L’étude de l’Organisation mondiale de la Santé (OMS) montre que ces inégalités peuvent être responsables d’une réduction spectaculaire de l’espérance de vie, tant dans les pays riches que dans les pays pauvres.
Par exemple, les personnes vivant dans le pays où l’espérance de vie est la plus élevée vivront en moyenne 33 ans de plus que celles nées dans le pays où l’espérance de vie est la plus faible.
Un monde inégal
« Notre monde est inégal.

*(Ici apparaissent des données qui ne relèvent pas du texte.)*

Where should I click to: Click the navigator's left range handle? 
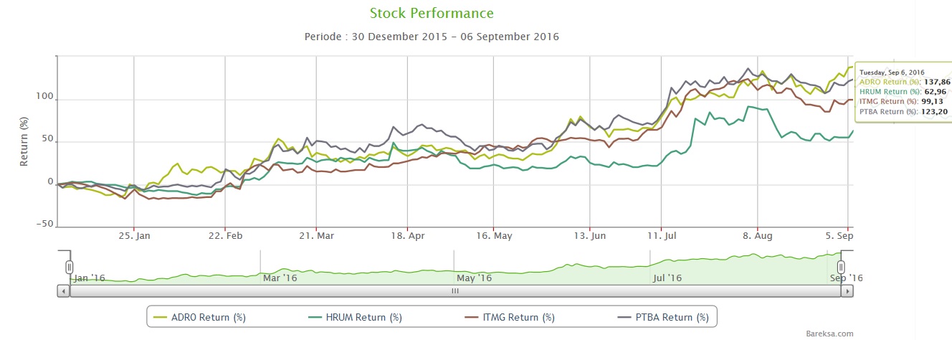click(70, 268)
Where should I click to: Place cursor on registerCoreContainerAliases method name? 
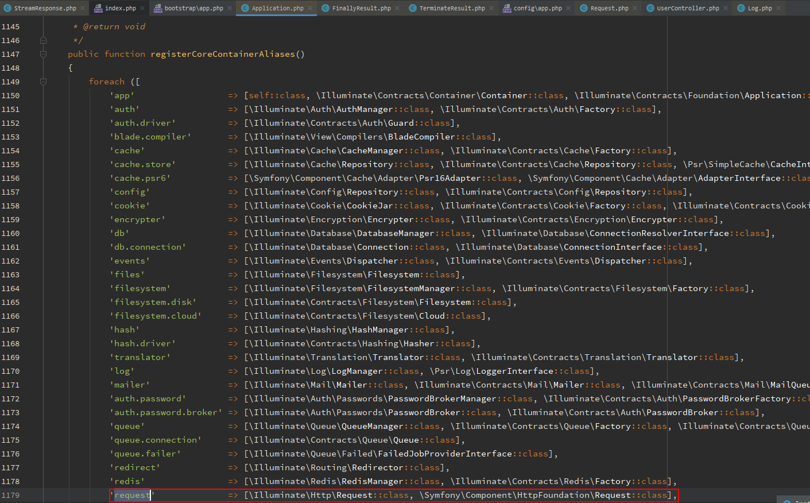(222, 54)
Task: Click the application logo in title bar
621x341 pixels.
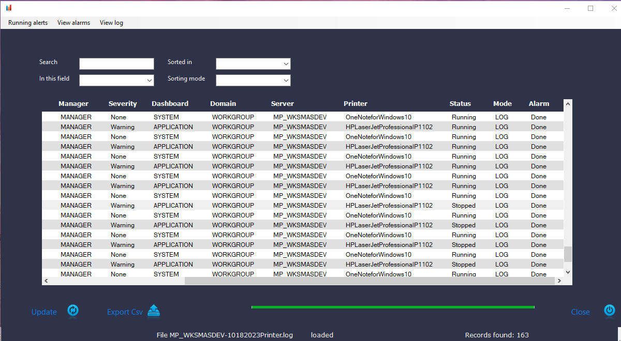Action: [x=8, y=8]
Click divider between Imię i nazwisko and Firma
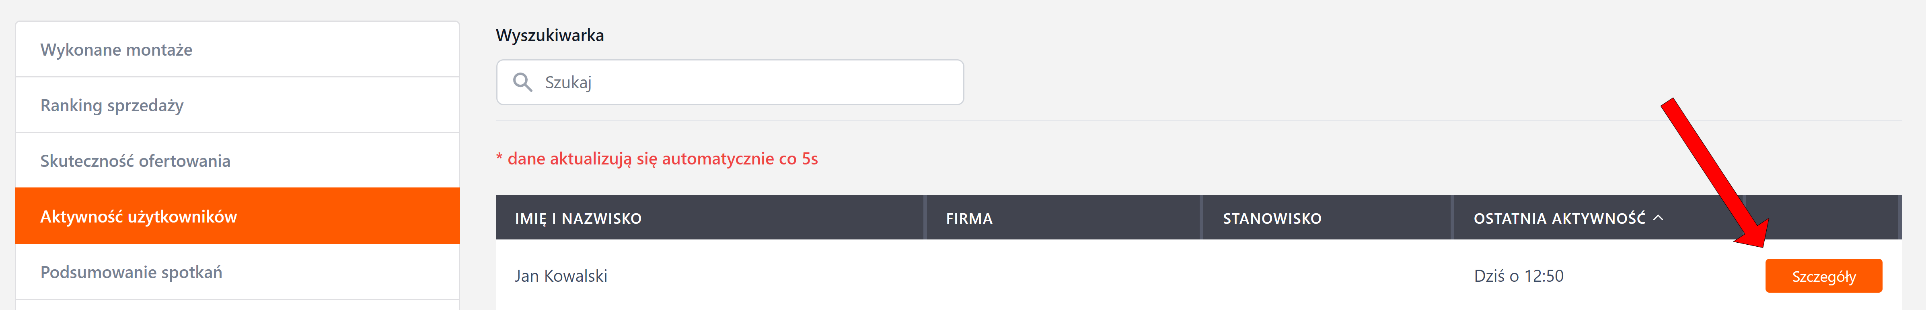 [x=926, y=218]
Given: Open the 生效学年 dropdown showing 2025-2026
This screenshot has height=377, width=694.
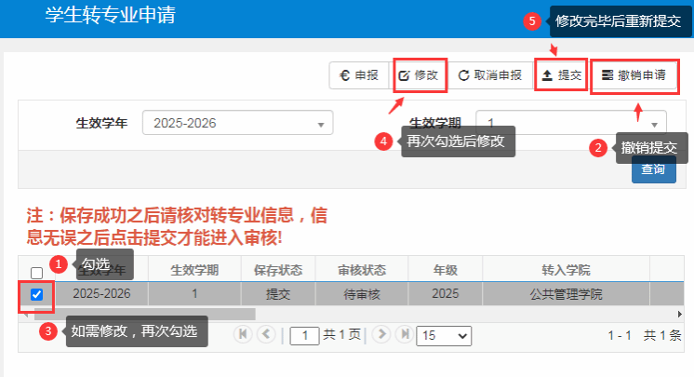Looking at the screenshot, I should 237,123.
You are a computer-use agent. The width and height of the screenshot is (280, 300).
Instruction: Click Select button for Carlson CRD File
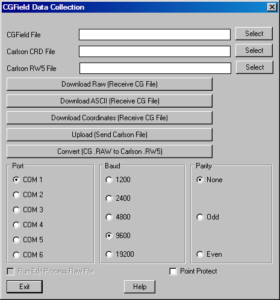(x=254, y=51)
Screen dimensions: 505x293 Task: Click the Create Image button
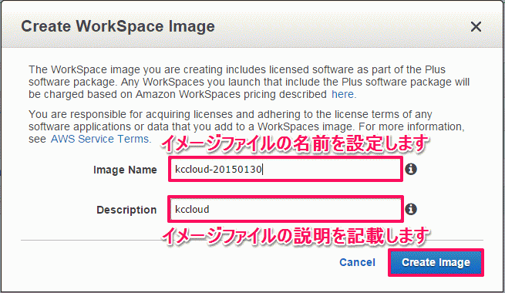(x=436, y=262)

Le lieu où nous naissons, grandissons, vivons, travaillons et vieillissons influence considérablement notre santé et notre bien-être », a noté Tedros Adhanom Ghebreyesus, Directeur général de l’OMS.
Les inégalités en matière de santé sont étroitement liées au degré de désavantage social et aux niveaux de discrimination.
« La santé suit un gradient social : plus la zone de vie est défavorisée, plus les revenus sont faibles », a souligné l’OMS.
Les inégalités sont particulièrement exacerbées au sein des populations victimes de discrimination et de marginalisation, comme les populations autochtones, dont l’espérance de vie est inférieure à celle des non-autochtones.
Cela est vrai aussi bien dans les pays à revenu élevé que dans les pays à faible revenu.
Cibles clés menacées
Cette étude est la première à être publiée depuis 2008, année où la Commission des déterminants sociaux de la santé de l’OMS a publié son rapport final fixant des objectifs pour 2040 visant à réduire les écarts entre les pays et au sein de ceux-ci en matière d’espérance de vie, de mortalité infantile et maternelle.
Elle montre que ces objectifs risquent de ne pas être atteints et que, malgré la rareté des données, il existe suffisamment de preuves pour démontrer que les inégalités en matière de santé se creusent souvent.
Par exemple, les enfants nés dans les pays pauvres ont 13 fois plus de risques de mourir avant leur cinquième anniversaire que dans les pays riches.